Liberal Impenitente > ana maria:  Os papófilos rapidamente se desnudam. E são tudo menos cristãos.
Maria Almeida: Como sempre o seu texto e argumentação são de qualidade superior. Porém, lamento ter que lhe dizer que a Maria João revela aqui assinalável ingenuidade em relação aos tempos e contextos políticos em que vivemos. Em Portugal e no Ocidente. O assunto, por parte de quem o propõem, é exclusivamente político. Como, aliás, tudo o resto, sem excepção. Do clima ao sexo e à alimentação, tudo foi apropriado e instrumentalizado politicamente. A vida, a morte e o sofrimento humano de que fala, são apenas mais um instrumento na luta dos proponentes. Nada de mais afastado da realidade e intencionalidade motora desta conduta existe do que supor ou admitir que é o combate ao sofrimento humano que propala esta proposta. A Civilização, a nossa, portuguesa e ocidental, essa sim, é o alvo. O facto de que a Maria João, como a generalidade das mentes bem intencionadas e sãs, integrantes da nossa Civilização, a vêem retroceder e em risco, é precisamente o sinal de avanço e conquista da luta subversiva subjacente.
Liberal Impenitente > Maria Almeida: A nossa civilização avançou imenso com a conversão de Constantino ao cristianismo e com o que sucedeu depois. Ficou esse período conhecido como a idade média ou idade das trevas. Para o Islão, foi bom.
ALEX de Sousa: E então se o doente não quiser passar os seus últimos dias encharcado em drogas paliativas, como é que faz? E então se o doente não acreditar – como muitos legitimamente acreditam – que a vida não é um dom de deus mas sim propriedade sua e que a mesma só faz sentido se for vivida com um mínimo de qualidade como é que faz? Fica à espera que os desígnios de um deus em que não acredita se cumpram? Oh minha senhora, "por amor de deus"….
João Cainé: Quero cuidados paliativos de qualidade e sou a favor da despenalização da morte assistida. Ao contrário do que demagogicamente se pretende fazer crer, a sua coexistência é possível. As terapias paliativas evoluíram bastante nos últimos anos mas não podemos afirmar que sejam eficazes em todos os casos. Permitem qualidade de vida à maioria das pessoas em fase terminal, mas - e aqueles em que os Cuidados Paliativos já não são eficazes? - Uma sociedade mais humana, deve garantir que estas pessoas, no exercício da sua autonomia mais fundamental, possam ter uma outra saída.
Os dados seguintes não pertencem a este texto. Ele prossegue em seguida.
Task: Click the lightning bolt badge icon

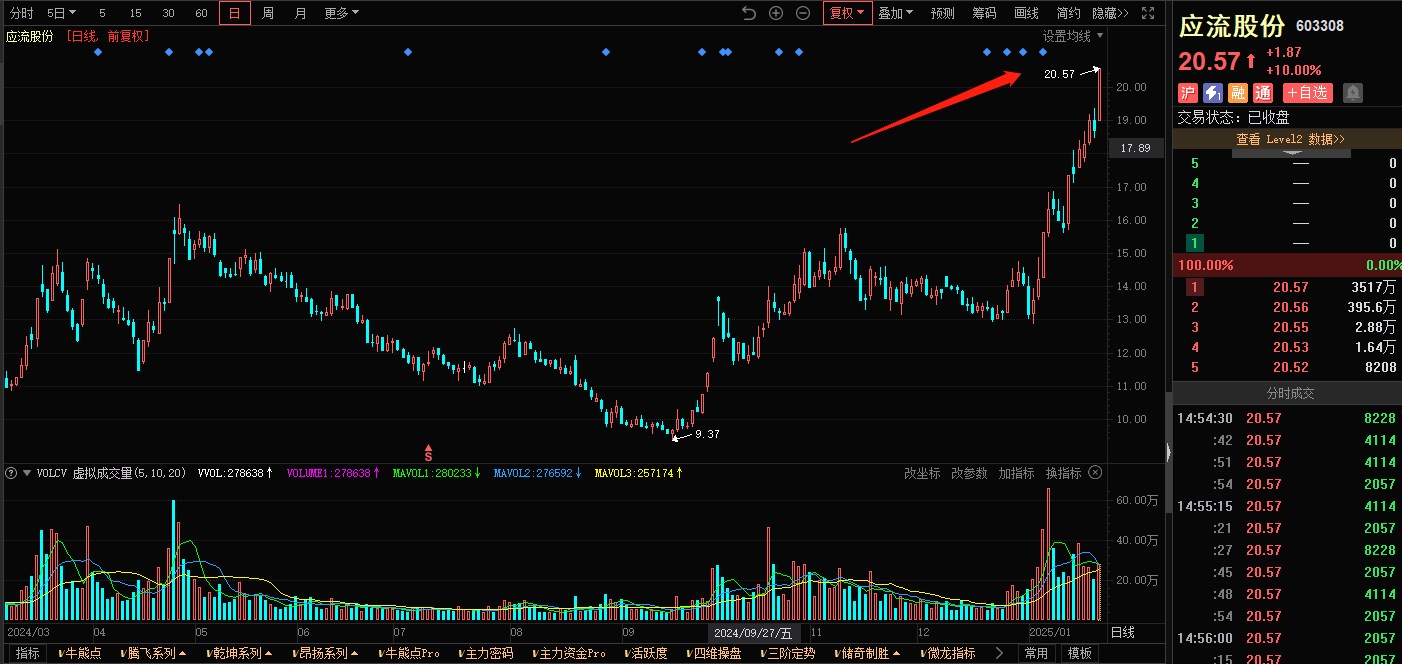Action: click(x=1212, y=93)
O direito à vida não impõe um "dever de viver".
Miguel Rosa > João Cainé: Muito bem!!!! 
Liberal Impenitente > João Cainé: O "dever de viver" tem origem noutro mundo. Não somos obrigados a acreditar noutros mundos, e muito menos a acreditar nos outros mundos dos outros.
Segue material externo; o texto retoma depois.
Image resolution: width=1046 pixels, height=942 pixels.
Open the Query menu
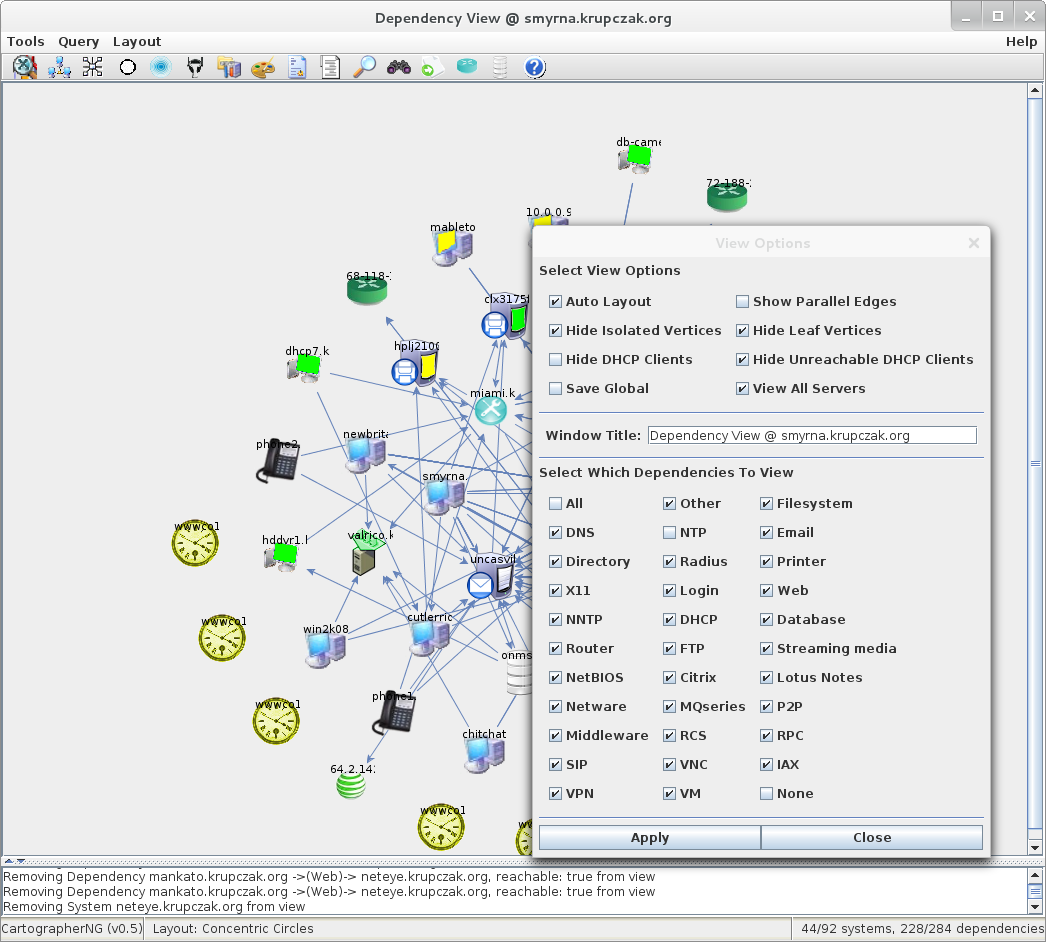click(x=78, y=41)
victor guerra: O Estado é a desculpa, para quem despreza as pessoas
Ana Ferreira: Anda a Humanidade, desde sempre, a tentar a cura para o sofrimento, quando a estatista (!!!) MJA tem a solução! Parabéns.
Paulo Guerra: ” Ó p’ra mim a não poder ser mais loura”.
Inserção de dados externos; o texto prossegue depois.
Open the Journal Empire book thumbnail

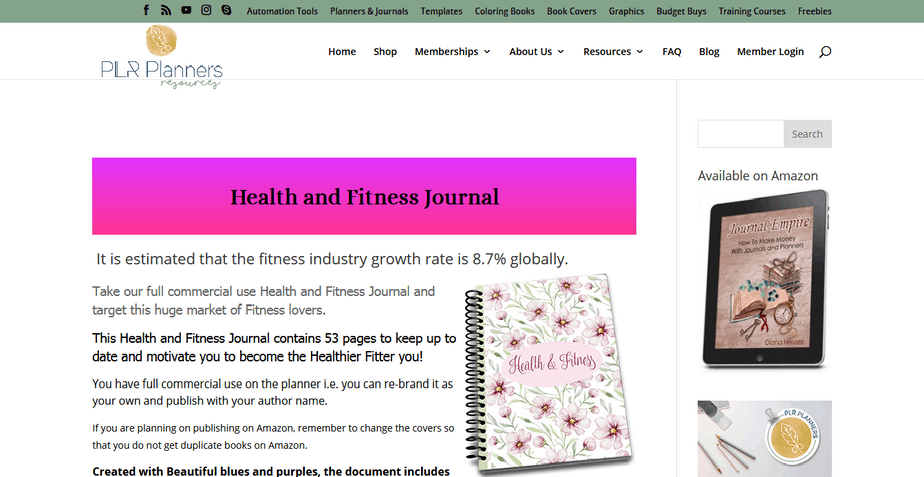[x=765, y=279]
Vitor Carola: Se em vez de a eutanásia acabar com a vida de alguém
Domingas Coutinho: E o mais grave disto tudo é que Portugal tem cerca de 10 milhões de pessoas, cerca de 50% não votou (claro que é reprovável a abstenção mas é uma realidade) e uma minoria quer legislar e decidir sobre um assunto tão delicado e decisivo pois os mortos não ressuscitam, como se duma simples reversão se tratasse. Não entendo nem esta pressa nem tão pouco esta discussão. Os Governos deviam era preocupar-se em dar qualidade de vida às pessoas que tantos impostos pagam.